# Activity
Exact copy, pictures excluded: please retype every record below.

---

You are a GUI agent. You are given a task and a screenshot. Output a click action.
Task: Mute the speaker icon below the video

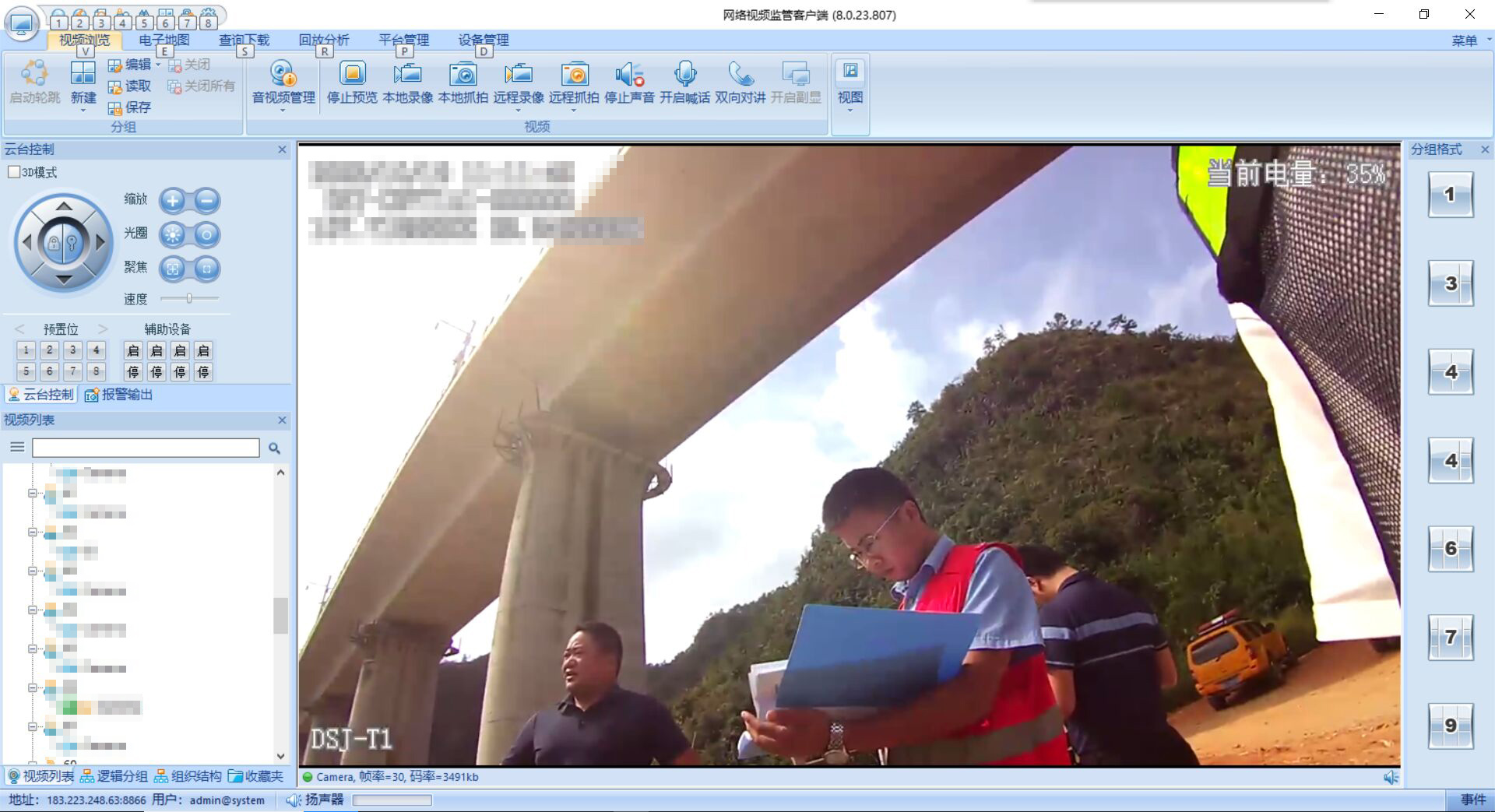pyautogui.click(x=1391, y=777)
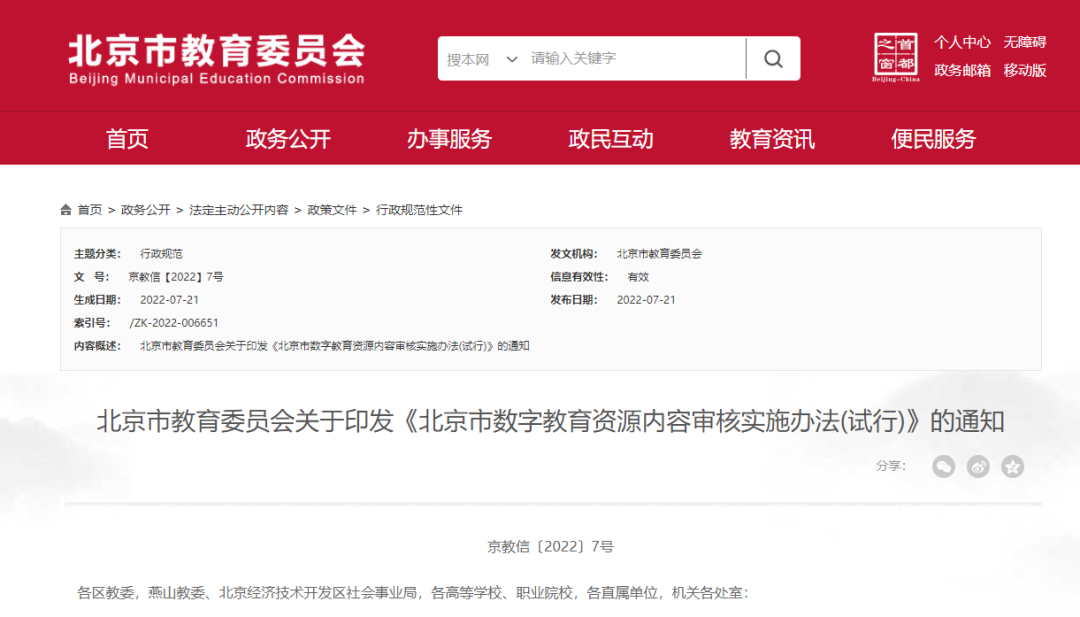Switch to 移动版 mobile version

[1025, 70]
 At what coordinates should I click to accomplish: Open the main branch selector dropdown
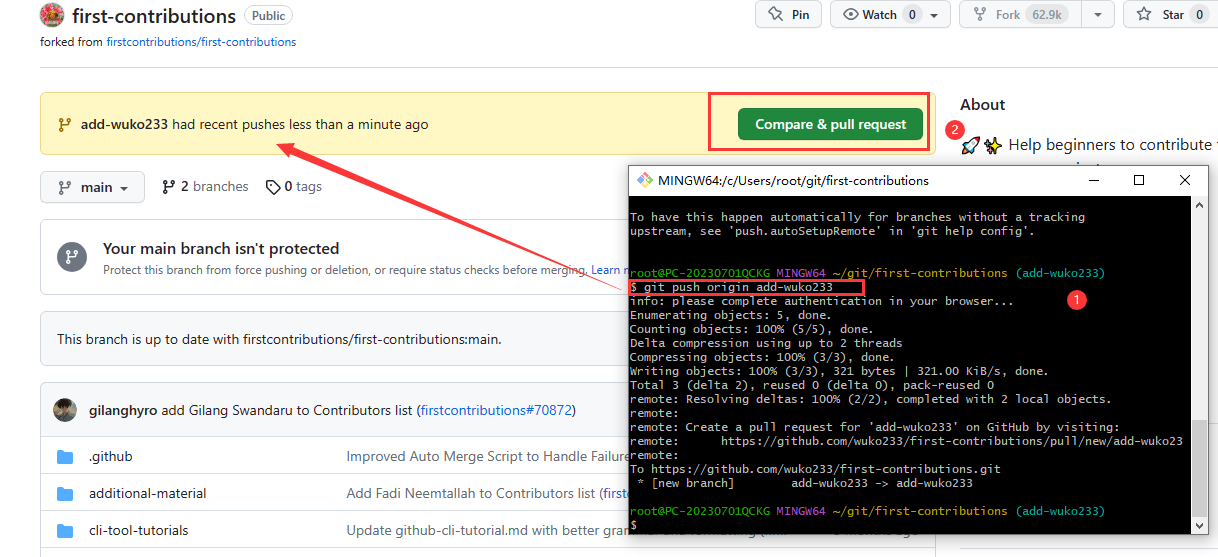(x=92, y=187)
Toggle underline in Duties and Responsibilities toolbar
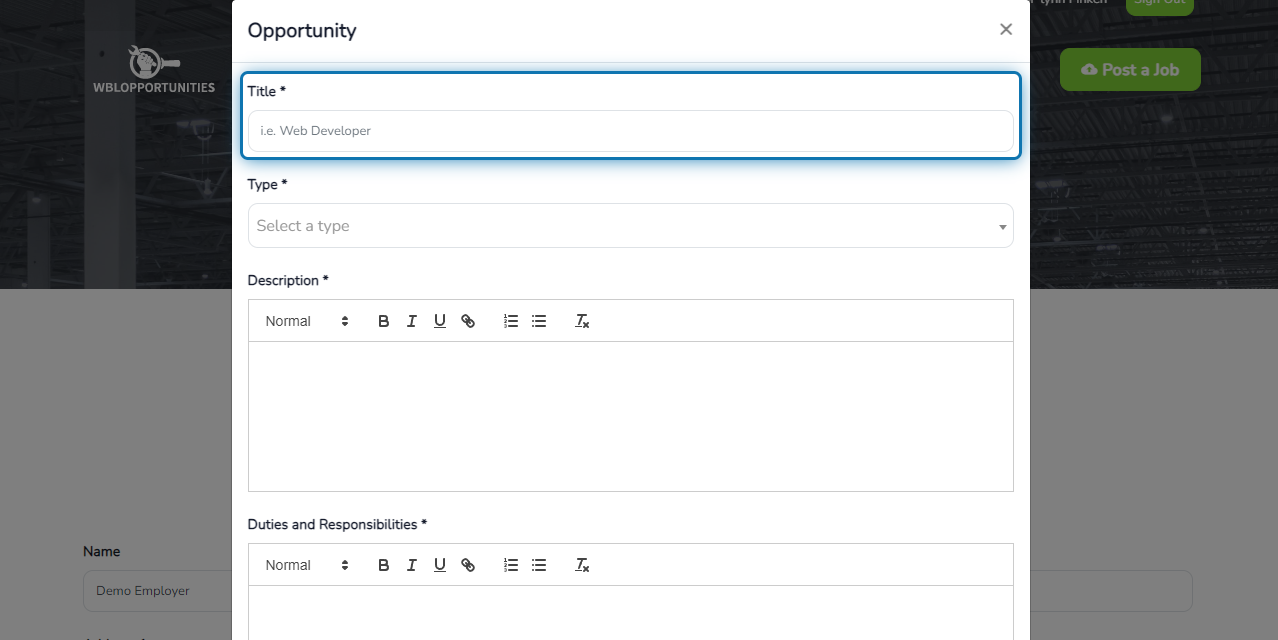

---

# Problem solution
You are a GUI agent. You are given a task and a screenshot. Output a click action.
Task: Mute the speaker icon below the video

pyautogui.click(x=1391, y=777)
Switch to 移动版 mobile version

[1025, 70]
 At what coordinates should I click to accomplish: Open the main branch selector dropdown
(x=92, y=187)
Toggle underline in Duties and Responsibilities toolbar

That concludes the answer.